The Prime Minister has committed to increase research, development and support for innovation by £2bn over the course of this parliament, and enhance infrastructure investment, committing £1bn for faster broadband across the UK.

She also announced the launch of an inquiry on patient capital” — how to improve funding support for SMEs – and the use of strategic public sector procurement.

Bar the backtracking on putting workers’ on company boards, these steps are in the right direction. But they are timid and narrow — falling short of the urgent challenges facing the UK’s dysfunctional and unbalanced economy.

The scale of the problem is huge: out of the 40 NUTS-2 regions of the UK, 29 have an income per head which is below EU28 average – an average which includes the poorest countries of the EU.

It’s the devastating legacy of an economy that has consistently put the interests of the City of London ahead of the rest of the country.

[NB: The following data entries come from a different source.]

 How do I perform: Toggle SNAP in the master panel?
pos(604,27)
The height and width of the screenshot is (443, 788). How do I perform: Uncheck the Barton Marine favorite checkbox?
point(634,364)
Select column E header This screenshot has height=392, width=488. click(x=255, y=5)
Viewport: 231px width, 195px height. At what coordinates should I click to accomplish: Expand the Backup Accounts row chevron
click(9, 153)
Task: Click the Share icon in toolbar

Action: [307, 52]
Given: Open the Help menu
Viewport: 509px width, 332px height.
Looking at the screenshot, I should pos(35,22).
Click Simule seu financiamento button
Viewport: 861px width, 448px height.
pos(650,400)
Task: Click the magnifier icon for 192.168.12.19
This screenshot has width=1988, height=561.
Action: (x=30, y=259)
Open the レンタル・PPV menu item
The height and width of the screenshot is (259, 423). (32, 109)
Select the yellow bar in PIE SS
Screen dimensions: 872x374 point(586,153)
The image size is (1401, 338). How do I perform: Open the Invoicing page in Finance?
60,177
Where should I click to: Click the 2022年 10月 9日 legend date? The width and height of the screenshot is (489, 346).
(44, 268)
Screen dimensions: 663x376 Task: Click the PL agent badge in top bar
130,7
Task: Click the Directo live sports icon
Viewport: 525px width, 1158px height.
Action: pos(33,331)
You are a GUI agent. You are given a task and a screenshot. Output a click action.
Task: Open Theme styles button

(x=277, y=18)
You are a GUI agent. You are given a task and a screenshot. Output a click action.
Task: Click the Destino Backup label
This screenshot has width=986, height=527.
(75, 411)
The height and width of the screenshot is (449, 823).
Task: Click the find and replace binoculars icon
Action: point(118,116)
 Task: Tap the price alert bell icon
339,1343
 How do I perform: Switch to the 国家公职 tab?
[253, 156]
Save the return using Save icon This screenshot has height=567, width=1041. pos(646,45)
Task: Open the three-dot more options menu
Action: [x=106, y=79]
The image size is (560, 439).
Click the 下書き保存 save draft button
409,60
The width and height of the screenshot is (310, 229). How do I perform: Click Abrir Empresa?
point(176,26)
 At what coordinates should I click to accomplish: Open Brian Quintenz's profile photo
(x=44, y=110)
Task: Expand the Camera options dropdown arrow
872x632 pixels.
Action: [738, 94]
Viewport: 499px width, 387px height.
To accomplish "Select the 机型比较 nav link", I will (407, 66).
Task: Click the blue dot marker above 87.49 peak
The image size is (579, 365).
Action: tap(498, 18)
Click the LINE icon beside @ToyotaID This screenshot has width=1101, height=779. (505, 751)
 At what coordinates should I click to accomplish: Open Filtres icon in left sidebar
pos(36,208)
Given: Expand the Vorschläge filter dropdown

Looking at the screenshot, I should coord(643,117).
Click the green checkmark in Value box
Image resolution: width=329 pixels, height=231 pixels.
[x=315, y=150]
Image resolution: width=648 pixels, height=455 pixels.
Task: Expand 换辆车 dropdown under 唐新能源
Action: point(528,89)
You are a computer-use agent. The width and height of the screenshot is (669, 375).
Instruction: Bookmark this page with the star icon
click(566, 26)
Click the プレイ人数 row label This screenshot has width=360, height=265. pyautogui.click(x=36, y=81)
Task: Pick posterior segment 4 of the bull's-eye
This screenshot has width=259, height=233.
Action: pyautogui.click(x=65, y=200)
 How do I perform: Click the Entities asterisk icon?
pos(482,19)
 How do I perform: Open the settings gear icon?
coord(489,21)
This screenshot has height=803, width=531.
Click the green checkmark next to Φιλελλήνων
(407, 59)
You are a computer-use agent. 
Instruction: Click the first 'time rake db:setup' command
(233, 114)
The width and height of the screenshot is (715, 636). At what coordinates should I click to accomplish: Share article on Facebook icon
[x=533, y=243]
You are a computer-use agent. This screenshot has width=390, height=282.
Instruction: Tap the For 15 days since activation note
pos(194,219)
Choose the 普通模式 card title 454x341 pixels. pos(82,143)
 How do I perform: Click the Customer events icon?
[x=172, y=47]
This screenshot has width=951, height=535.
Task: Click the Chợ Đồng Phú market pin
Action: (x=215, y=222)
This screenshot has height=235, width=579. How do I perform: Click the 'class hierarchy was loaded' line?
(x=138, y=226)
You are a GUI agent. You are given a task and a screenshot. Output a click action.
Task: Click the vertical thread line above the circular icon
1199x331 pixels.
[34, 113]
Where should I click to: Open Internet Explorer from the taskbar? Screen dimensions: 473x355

An industrial policy aiming to rebalance the UK economy must be bigger, bolder and driven by the regions who need it most.

Five principles for a modern industrial strategy

1. Give regions and local people the control they need to transform their futures

Local and regional bodies need autonomy to formulate and implement development plans which are consistent with their region’s advantages and the aspirations of local people.

A command-and-control approach, where development plans are mandated by central government, will fail to rebalance the economy – as it has done for more than three decades.

Decentralising decision-making should walk hand-in-hand with more decentralised financial capabilities – including local banks, a bigger budget for local and regional authorities, and a network of development banks.

2. Invest now for a more productive, prosperous economy

The government must commit the funds needed for national and regional development.

For example, Theresa May’s £2bn pledge for additional research and development support is not enough to close persistent gap between the UK and other advanced economies. The government’s unwillingness to invest more in our shared future is one of the causes of the UK’s appalling productivity performance.

3. Properly value our core economy

To deliver an effective industrial strategy we need to invest in the UK’s most vital asset – the individuals, families, people and places that make up its core economy.

That will require a huge effort to close the educational gap, investment in health and social infrastructure around the country, and supporting sectors of the economy which can deliver good jobs – not merely productivity growth. A healthy economy depends on a healthy society.

4. Ensure sustainability for future generations

Good industrial policy means compatibility with our transition to a low carbon economy. Our reluctance to pick winners” or pick sectors” is counterproductive – a green industrial strategy requires investment in thesectors that will future-proof our economy. As our Action Plan for the UK coast shows, investing in decentralised renewable energy and energy efficiency would create hundreds of thousands of new jobs across the country.

5. Give employees control of their working lives

We all deserve a stake in the new technologies and industries that are reshaping our economy. A modern industrial strategy needs to give workers real control over their working lives – spreading decision-making within companies, ensuring minimum labour standards, strengthening workers and union representation, and increasing wages.

The government rightly thinks that the state should do more to rebalance the economy. We now need to mobilise our shared resources to build a new economy based on the experience, expertise and potential of people across the UK.